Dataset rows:
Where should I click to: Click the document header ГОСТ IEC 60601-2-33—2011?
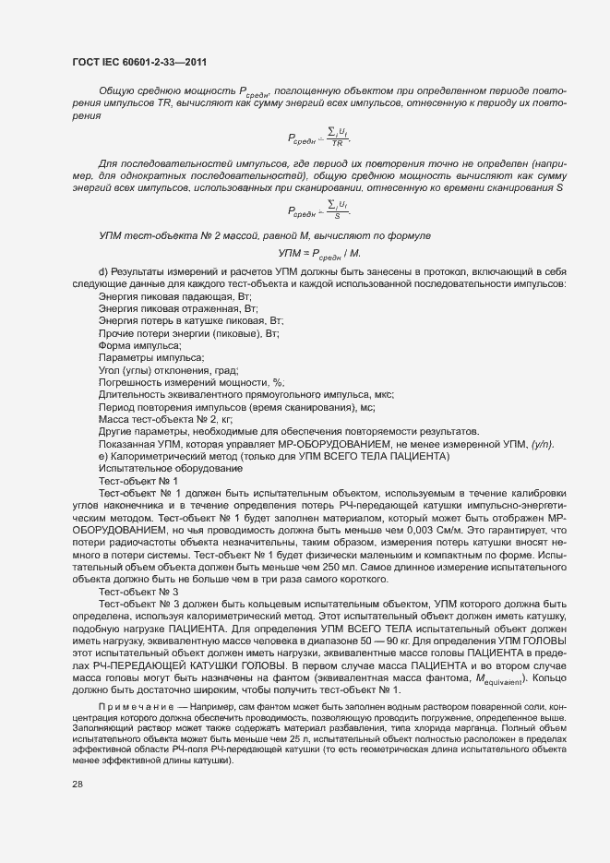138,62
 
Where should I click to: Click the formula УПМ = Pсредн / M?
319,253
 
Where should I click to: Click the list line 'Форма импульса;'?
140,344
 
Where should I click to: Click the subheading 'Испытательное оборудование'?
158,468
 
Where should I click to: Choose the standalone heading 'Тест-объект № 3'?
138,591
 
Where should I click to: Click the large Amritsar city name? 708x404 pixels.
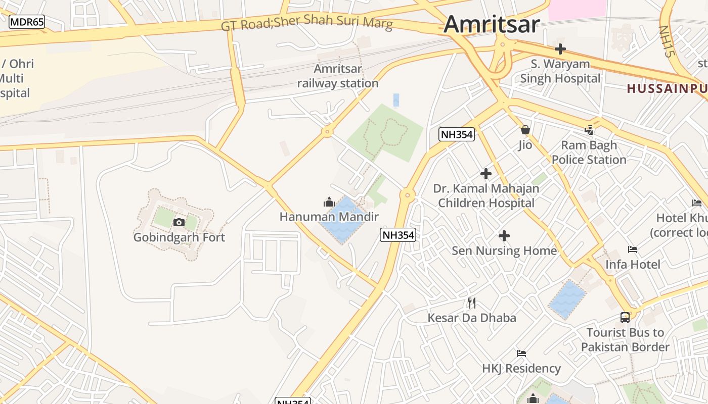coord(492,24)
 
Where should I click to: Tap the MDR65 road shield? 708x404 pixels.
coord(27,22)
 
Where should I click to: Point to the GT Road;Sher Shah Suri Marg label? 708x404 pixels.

* * *

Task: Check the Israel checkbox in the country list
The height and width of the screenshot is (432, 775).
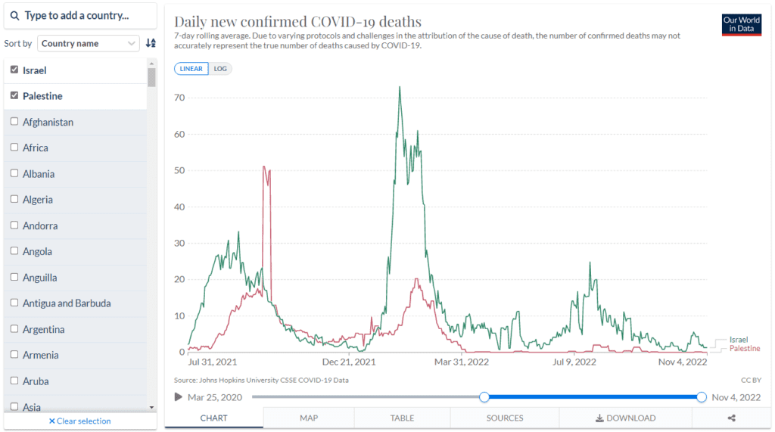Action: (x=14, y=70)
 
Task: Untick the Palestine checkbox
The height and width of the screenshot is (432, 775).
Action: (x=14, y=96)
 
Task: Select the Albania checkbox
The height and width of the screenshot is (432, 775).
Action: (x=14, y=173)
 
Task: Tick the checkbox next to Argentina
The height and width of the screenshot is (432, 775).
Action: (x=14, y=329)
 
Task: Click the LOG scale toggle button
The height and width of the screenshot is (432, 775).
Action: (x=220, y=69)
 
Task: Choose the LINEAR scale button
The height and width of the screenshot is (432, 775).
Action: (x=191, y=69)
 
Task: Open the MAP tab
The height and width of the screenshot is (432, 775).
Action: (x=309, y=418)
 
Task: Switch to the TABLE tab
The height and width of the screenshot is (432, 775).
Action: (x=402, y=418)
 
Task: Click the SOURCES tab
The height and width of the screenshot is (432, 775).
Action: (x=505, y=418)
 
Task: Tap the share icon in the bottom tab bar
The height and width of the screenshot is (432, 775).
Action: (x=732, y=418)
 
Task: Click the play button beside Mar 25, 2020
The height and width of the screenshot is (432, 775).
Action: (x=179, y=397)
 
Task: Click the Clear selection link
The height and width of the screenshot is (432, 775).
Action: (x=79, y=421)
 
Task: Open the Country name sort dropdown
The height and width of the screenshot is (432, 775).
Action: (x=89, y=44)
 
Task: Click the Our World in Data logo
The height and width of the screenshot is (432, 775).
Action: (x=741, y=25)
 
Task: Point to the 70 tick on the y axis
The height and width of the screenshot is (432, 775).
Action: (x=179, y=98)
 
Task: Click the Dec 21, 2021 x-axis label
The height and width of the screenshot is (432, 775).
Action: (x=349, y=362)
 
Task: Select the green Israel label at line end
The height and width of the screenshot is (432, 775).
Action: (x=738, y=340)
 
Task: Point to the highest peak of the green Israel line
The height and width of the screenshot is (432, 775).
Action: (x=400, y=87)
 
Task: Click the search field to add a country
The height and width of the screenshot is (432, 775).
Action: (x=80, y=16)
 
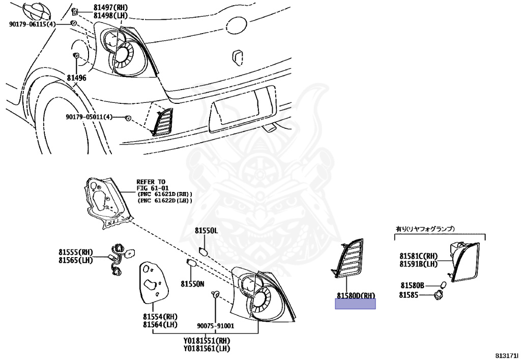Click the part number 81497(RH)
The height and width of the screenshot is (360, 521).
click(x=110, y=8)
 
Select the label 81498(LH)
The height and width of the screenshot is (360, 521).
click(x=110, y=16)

Aim: Copy the listing word for word, starting with the line containing "Task: Click the Our World in Data logo" and going on through the line containing "Action: (x=400, y=87)".

Result of this task:
Task: Click the Our World in Data logo
The height and width of the screenshot is (432, 775).
Action: (x=741, y=25)
 
Task: Point to the 70 tick on the y axis
The height and width of the screenshot is (432, 775).
Action: (x=179, y=98)
 
Task: Click the Dec 21, 2021 x-axis label
The height and width of the screenshot is (432, 775).
Action: (x=349, y=362)
 
Task: Select the green Israel label at line end
The height and width of the screenshot is (432, 775).
Action: (x=738, y=340)
 
Task: Point to the highest peak of the green Israel line
The height and width of the screenshot is (432, 775).
Action: (x=400, y=87)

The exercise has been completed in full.